New Your City mayoral candidate Andrew Yang on Friday called for the decriminalization of sex work in The Big Apple.
"There are many people working as migrant workers in the sex industry that have been victimized and harassed," he said in a Twitter clip of the appearance posted by editor Jacob Henry.
"We need to decriminalize sex work here in New York City to show a model for what the better approach is. Right now these workers are being pushed into the shadows and being killed, mistreated, systemically marginalized. Their pain is being ignored by our city and community, and we can and must do better."
The New Republic staff writer Melissa Gira Grant noted that Yang's campaign clarified that he supports the "full decriminalization" of consensual sex work and committed to cracking down on sex trafficking and individuals illegally soliciting minors.
As The Inquisitr reported, Yang previously proposed the partial decriminalization of sex work during his 2020 presidential campaign. The move received criticism from some, who noted that partial decriminalization — the Nordic/Swedish model — is not as effective at protecting sex workers as full decriminalization. Notably, Reason editor Elizabeth Nolan Brown claimed that his then-proposal would still require law enforcement to target individuals paying for sex and thus require stings on workers in the industry.
Elsewhere, University of Rhode Island professor Donna Hughes made a distinction between decriminalized and legalized prostitution. Notably, she said the former bars the state and law enforcement from intervening in any prostitution-related transaction or activities.
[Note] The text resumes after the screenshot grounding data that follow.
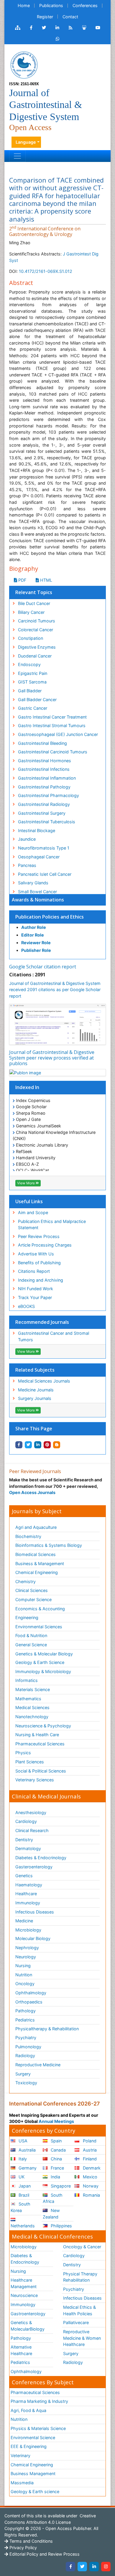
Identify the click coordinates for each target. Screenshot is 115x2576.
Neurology (25, 1956)
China (56, 2158)
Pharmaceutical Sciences (40, 1743)
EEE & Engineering (29, 2446)
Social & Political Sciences (40, 1770)
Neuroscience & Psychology (43, 1725)
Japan (24, 2185)
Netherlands (23, 2225)
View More (26, 1183)
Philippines (61, 2225)
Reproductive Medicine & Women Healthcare (82, 2338)
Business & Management (39, 1563)
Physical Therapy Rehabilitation (80, 2277)
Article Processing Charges (45, 1244)
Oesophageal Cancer (39, 856)
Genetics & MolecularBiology (28, 2325)
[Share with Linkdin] (37, 1444)
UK (20, 2176)
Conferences (85, 5)
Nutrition (23, 1974)
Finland (89, 2158)
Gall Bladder (30, 690)
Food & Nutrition (31, 1635)
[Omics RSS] (70, 27)
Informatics (26, 1680)
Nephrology (27, 1947)
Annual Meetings (56, 2121)
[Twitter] (82, 2566)
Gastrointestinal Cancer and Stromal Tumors (53, 1336)
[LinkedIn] (94, 2566)
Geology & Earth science (35, 2491)
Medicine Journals (36, 1389)
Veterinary (20, 2455)
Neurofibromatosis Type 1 (43, 847)
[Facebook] (70, 2566)
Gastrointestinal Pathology (44, 786)
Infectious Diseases (34, 1911)
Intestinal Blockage (36, 830)
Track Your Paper (35, 1297)
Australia (26, 2149)
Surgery (23, 2073)
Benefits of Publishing (39, 1262)
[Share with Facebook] (18, 1444)
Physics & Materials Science (38, 2428)
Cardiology (26, 1821)
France (57, 2167)
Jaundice (27, 839)
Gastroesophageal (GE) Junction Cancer (58, 734)
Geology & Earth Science (39, 1662)
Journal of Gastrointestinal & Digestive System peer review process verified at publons (51, 1058)
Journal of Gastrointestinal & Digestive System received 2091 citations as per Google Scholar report (55, 989)
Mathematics (28, 1698)
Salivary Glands (33, 882)
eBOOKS (26, 1306)
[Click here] (17, 27)
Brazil (23, 2195)
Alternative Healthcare (21, 2350)
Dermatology (28, 1848)
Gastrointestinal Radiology (44, 804)
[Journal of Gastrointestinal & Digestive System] (24, 64)
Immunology (27, 1902)
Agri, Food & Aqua (28, 2410)
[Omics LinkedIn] (57, 27)
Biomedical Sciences (35, 1554)
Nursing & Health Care (37, 1734)
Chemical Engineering (36, 1572)
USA (22, 2140)
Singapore (60, 2185)
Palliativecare (76, 2322)
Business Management (33, 2473)
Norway (90, 2185)
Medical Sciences (32, 1707)
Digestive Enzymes (37, 647)
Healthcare (26, 1893)
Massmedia (22, 2482)
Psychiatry (25, 2037)
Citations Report (34, 1271)
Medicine (24, 1920)
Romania (91, 2195)
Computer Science (33, 1599)
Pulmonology (28, 2046)
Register (45, 16)
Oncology (24, 1983)
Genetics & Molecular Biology (44, 1653)
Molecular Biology (32, 1938)
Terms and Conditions (30, 2541)
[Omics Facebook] (31, 27)
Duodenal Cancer (35, 655)
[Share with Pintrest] (47, 1444)
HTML (45, 580)
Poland (89, 2140)
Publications (51, 5)
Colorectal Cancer (35, 629)
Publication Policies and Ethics (49, 917)
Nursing (23, 1965)
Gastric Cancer (32, 708)
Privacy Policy (22, 2547)
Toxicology (26, 2082)
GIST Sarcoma (32, 681)
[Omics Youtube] (98, 27)
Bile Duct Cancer (34, 603)
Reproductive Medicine (37, 2064)
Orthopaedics (28, 2001)
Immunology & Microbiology (43, 1671)
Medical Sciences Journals (44, 1380)
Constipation (30, 638)
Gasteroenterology (33, 1866)
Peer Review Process (39, 1236)
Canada (58, 2149)
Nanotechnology (31, 1716)
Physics (23, 1752)
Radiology (25, 2055)
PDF (21, 580)
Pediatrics (25, 2019)
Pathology (25, 2010)
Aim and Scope (33, 1212)
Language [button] (26, 142)
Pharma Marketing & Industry (39, 2401)
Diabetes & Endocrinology (40, 1857)
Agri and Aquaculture (36, 1527)
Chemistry (25, 1581)
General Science (31, 1644)
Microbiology (28, 1929)
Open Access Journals (32, 1492)
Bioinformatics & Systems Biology (48, 1545)
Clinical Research (32, 1830)
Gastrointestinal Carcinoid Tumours (52, 751)
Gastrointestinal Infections (44, 769)
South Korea (20, 2207)
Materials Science (32, 1689)
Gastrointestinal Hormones (44, 760)
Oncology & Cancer (82, 2246)
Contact (70, 16)
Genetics (24, 1875)
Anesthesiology (30, 1812)
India (55, 2176)
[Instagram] (106, 2566)
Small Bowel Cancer (37, 891)
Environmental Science (33, 2437)
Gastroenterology (28, 2313)
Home (24, 5)
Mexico (89, 2176)
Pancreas (27, 865)
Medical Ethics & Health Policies (79, 2310)
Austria (89, 2149)
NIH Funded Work (35, 1288)
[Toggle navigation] (17, 156)
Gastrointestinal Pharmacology (48, 795)
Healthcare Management (24, 2283)
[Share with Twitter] (28, 1444)
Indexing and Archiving (40, 1280)
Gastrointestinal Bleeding (42, 743)
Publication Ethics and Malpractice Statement (52, 1224)
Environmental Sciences (38, 1626)
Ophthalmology (30, 1992)
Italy (22, 2158)
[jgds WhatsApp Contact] (57, 39)
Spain (56, 2140)
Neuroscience (24, 2295)
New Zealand (51, 2213)
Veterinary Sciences (34, 1779)
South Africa (53, 2198)
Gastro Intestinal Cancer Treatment (52, 716)
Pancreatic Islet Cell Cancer (44, 874)
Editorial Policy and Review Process (44, 2554)
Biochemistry (28, 1536)
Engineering (26, 1617)
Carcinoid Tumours (36, 620)
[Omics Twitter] (44, 27)
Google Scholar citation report (42, 966)
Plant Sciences (29, 1761)
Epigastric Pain (32, 673)
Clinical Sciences (31, 1590)
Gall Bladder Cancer (37, 699)
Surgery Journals (34, 1398)
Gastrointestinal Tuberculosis (46, 821)
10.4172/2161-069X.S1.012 (45, 271)
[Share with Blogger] (56, 1444)
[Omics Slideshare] (84, 27)
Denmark (91, 2167)
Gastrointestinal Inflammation (47, 777)
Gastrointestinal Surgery (41, 813)
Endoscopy (29, 664)
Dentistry (24, 1839)
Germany (27, 2167)
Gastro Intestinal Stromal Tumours (52, 725)
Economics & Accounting (40, 1608)
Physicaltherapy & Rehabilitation (47, 2028)
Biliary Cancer (31, 612)
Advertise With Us (36, 1253)
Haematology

The exception is if these activities are linked to situations where other laws apply.
A ProPublica investigation previously revealed that the NYPD officers who are tasked with policing the trade focus almost exclusively on minorities and profit off of the city's sex work industry by making as many arrests as possible with little evidence to support them.
"These arrests are based almost entirely on the word of cops, who say they are incentivized to round up as many 'bodies' as they can," the publication reported.
The outlet interviewed dozens of lawyers, cops, and other experts, who all did not believe that the city's arrest figures for people using prostitutes — almost everyone arrested for such crimes in the last four years was not white — accurately reflect the racial patterns of individuals who purchase sex in the region.